Jesus is not asking us to stop being rich.  He is asking us to start seeing the poor.  Broad Street’s location constantly challenges us to see those in poverty outside our walls.  The calling of the church is always to turn itself inside out.  As that happens we see them.  We will even see the poor inside these walls, because they are here.
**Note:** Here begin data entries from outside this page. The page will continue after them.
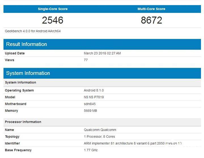Select the ARM implementer identifier text
The width and height of the screenshot is (204, 158).
point(133,144)
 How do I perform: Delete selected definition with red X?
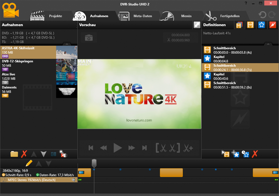click(x=255, y=154)
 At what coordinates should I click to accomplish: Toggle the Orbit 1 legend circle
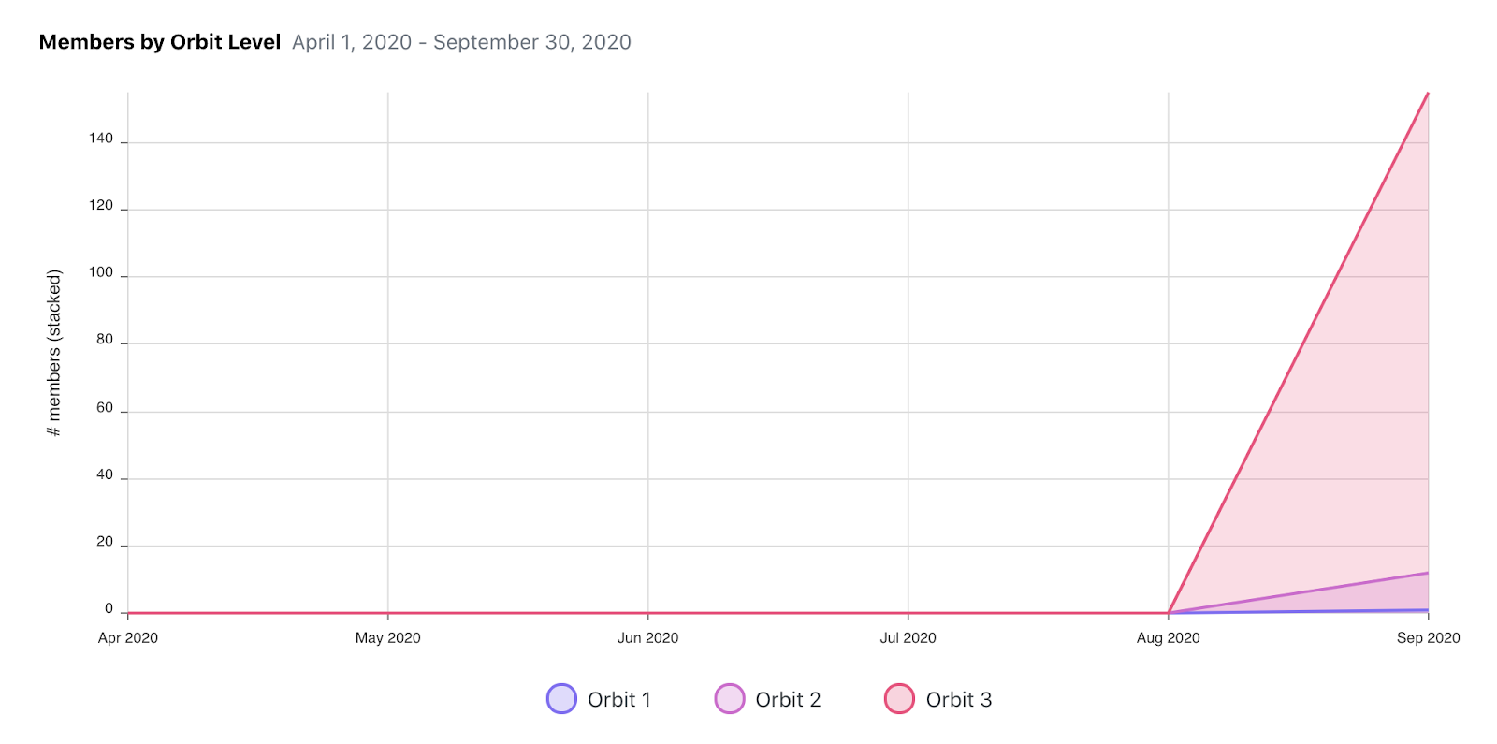tap(561, 699)
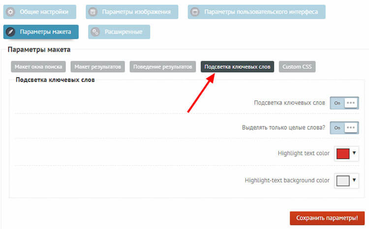Switch to the Макет результатов tab
This screenshot has width=369, height=229.
pyautogui.click(x=98, y=67)
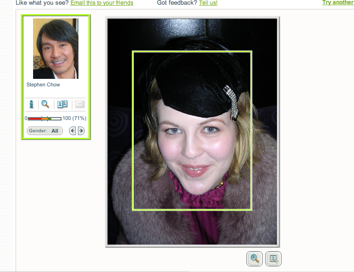The width and height of the screenshot is (354, 272).
Task: Click the info icon under Stephen Chow
Action: click(32, 104)
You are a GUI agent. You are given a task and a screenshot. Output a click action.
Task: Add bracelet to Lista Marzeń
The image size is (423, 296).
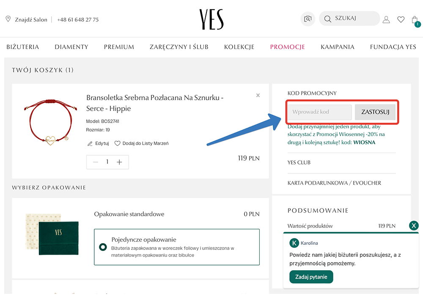[142, 143]
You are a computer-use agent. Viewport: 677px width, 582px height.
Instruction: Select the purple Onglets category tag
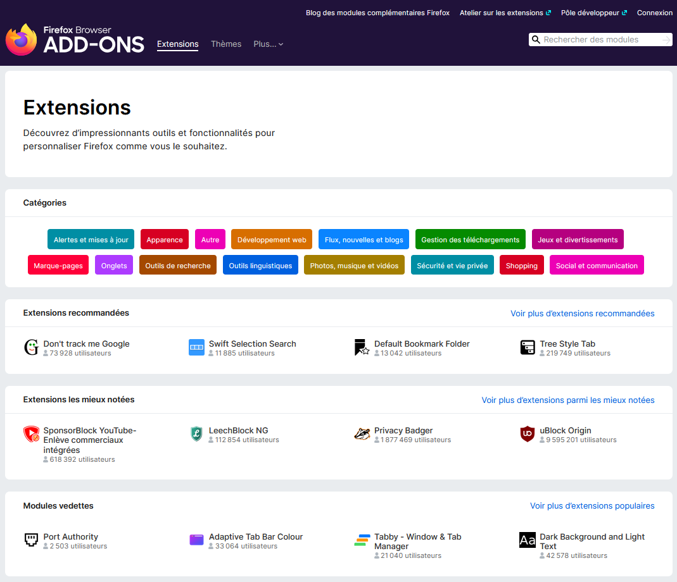click(x=114, y=265)
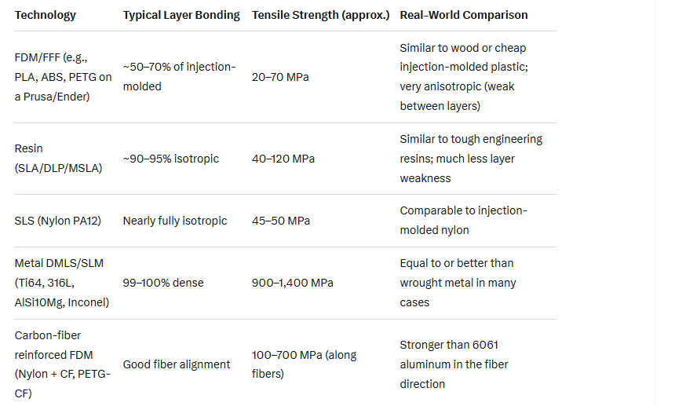Screen dimensions: 675x406
Task: Select the Resin (SLA/DLP/MSLA) cell
Action: [58, 158]
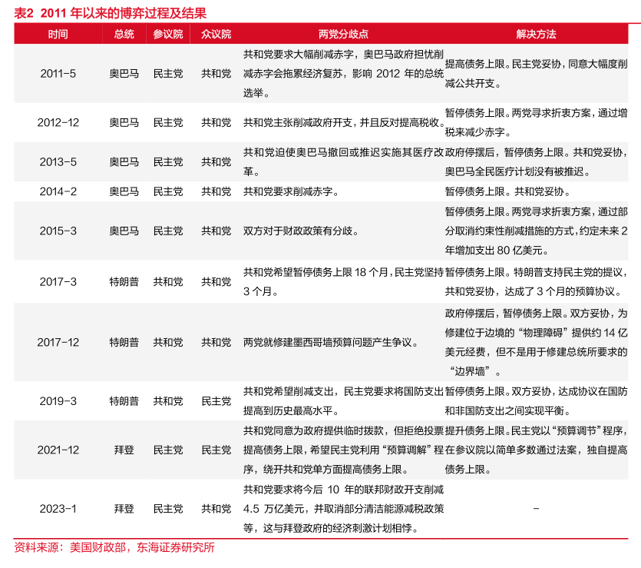Screen dimensions: 641x568
Task: Click the 两党分歧点 column header
Action: tap(343, 35)
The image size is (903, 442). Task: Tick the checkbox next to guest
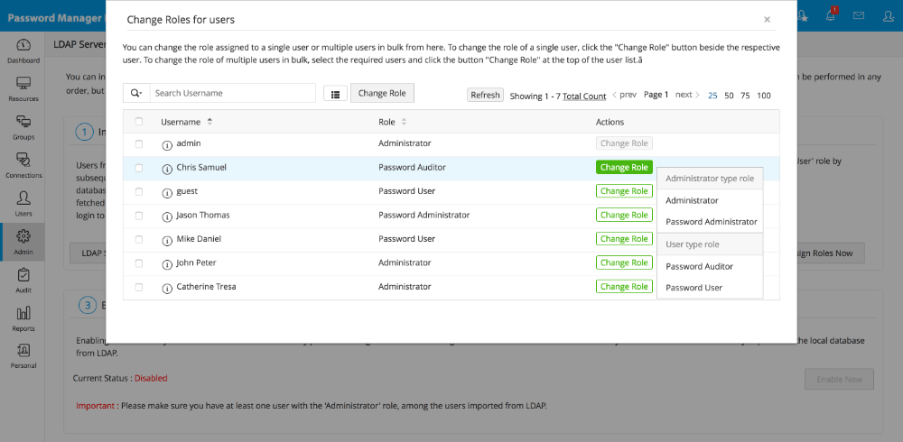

When we see we will understand that the great chasm in our lives is not between us and the poor.  It is between us as we are now and us as God wants us to be.  The poor are not an obstacle.  They are a bridge across this great chasm of our own divided selves. 

 

A few years ago many of us were moved by Barbara Ehrenreich’s book Nickled and Dimed: On (Not) Getting by in America.  She wondered whether it really was possible to live on minimum wage.  So she got personally involved and decided to see for herself.  She took minimum wage jobs cleaning houses in Maine, at Walmart in Minnesota, and as a waitress in Florida.  With her characteristic writing style she chronicled her exhausting journey.  She concluded that it was possible to survive on minimum wage – barely.  Maybe, possibly, one could survive.  But certainly not live.  The results moved her; and moved many of us who read her book.

 

It is very hard to break out of the cycle of poverty.  We see that here, week by week, as residents from Community Properties of Ohio meet with supportive allies, trying to take steps to move out of poverty into the middle class.

           

           The end of Jesus’ parable of the Rich Man and Lazarus is still being written, by us, the brothers and the sisters of the Rich Man.  Those of us with more have a sacred, God-given responsibility for those with less.  So what do we see?  How are we moved?  Albert Schweitzer followed God to Africa.  That same God’s fierce love is at work in our lives, spiritually reshaping those misshapen places in us.  Maybe we have been drawn to church out of a desire to satisfy our own spiritual needs and now we are encountering God’s reality in a way that makes demands on us, that asks us to move.  C.S. Lewis once said that “sometimes we come to Christ for a toothache and find ourselves being wheeled into the operating room for major surgery.”

 

            It is hard to know how to end a sermon like this.  Maybe it doesn’t end.  This is just the beginning.  Amen.